Please also remark the small src/dsk difference in the filter. If you catch SYN+ACK packets and want to count connections to a server at port 4711 you need src. If you are catching SYN+!ACK packets for the same result, you need dst. If you count connections on the server itself, you always have to use the reverse.


SystemTap solution

Script inspired by the tcp_connections.stp example:

#!/usr/bin/env stap
# To monitor another TCP port run:
#     stap -G port=80 tcp_connections.stp
# or
#     ./tcp_connections.stp -G port=80
global port = 22
global connections

function report() {
  foreach (addr in connections) {
    printf("%s: %d\n", addr, @count(connections[addr]))
  }
}

probe end {
  printf("\n=== Summary ===\n")
  report()
}

probe kernel.function("tcp_accept").return?,
      kernel.function("inet_csk_accept").return? {
  sock = $return
  if (sock != 0) {
    local_port = inet_get_local_port(sock)
    if (local_port == port) {
      remote_addr = inet_get_ip_source(sock)
      connections[remote_addr] <<< 1
      printf("%s New connection from %s\n", ctime(gettimeofday_s()), remote_addr)
    }
  }
}

Output:

[root@bubu ~]# ./tcp_connections.stp -G port=80
Mon Mar 17 04:13:03 2014 New connection from 192.168.122.1
Mon Mar 17 04:13:04 2014 New connection from 192.168.122.1
Mon Mar 17 04:13:08 2014 New connection from 192.168.122.4
^C
=== Summary ===
192.168.122.1: 2
192.168.122.4: 1

strace solution

Either start the program under strace:

strace -r -f -e trace=accept -o /tmp/strace ${PROGRAM} ${ARGS}

or trace an already running program:

strace -r -f -e trace=accept -o /tmp/strace -p ${PID_OF_PROGRAM}

-r prints a relative timestamp upon entry to each system call in case it's needed later for extra performance analysis. -f traces child processes and it might not be needed.

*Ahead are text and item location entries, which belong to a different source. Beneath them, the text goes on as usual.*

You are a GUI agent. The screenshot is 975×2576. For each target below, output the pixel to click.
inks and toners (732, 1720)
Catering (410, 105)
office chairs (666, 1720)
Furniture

The output looks something like this:

999        0.000000 accept(3, {sa_family=AF_INET, sin_port=htons(34702), sin_addr=inet_addr("192.168.122.4")}, [16]) = 5
999        0.008079 --- SIGCHLD (Child exited) @ 0 (0) ---
999        1.029846 accept(3, {sa_family=AF_INET, sin_port=htons(34703), sin_addr=inet_addr("192.168.122.4")}, [16]) = 5
999        0.008276 --- SIGCHLD (Child exited) @ 0 (0) ---
999        3.580122 accept(3, {sa_family=AF_INET, sin_port=htons(50114), sin_addr=inet_addr("192.168.122.1")}, [16]) = 5

and can be filtered with:

# gawk 'match($0, /^([0-9]+)[[:space:]]+([0-9.]+)[[:space:]]+accept\(.*htons\(([^)]+)\),.*inet_addr\("([^"]+)"\).*[[:space:]]+=[[:space:]]+([1-9][0-9]*)/, m) {connections[m[4]]++} END {for (addr in connections) printf("%s: %d\n", addr, connections[addr]); }' /tmp/strace
192.168.122.4: 3
192.168.122.1: 2

Short explanation of the AKW one-liner: m[1] is the PID, m[2] is the timestamp, m[3] is the remote port and m[4] is the remote address.

The advantage of this solution is that root is not required if the server runs under the same user. The disadvantage is that all connections are counted, there's no filtering, so it won't work if the application listens on multiple ports.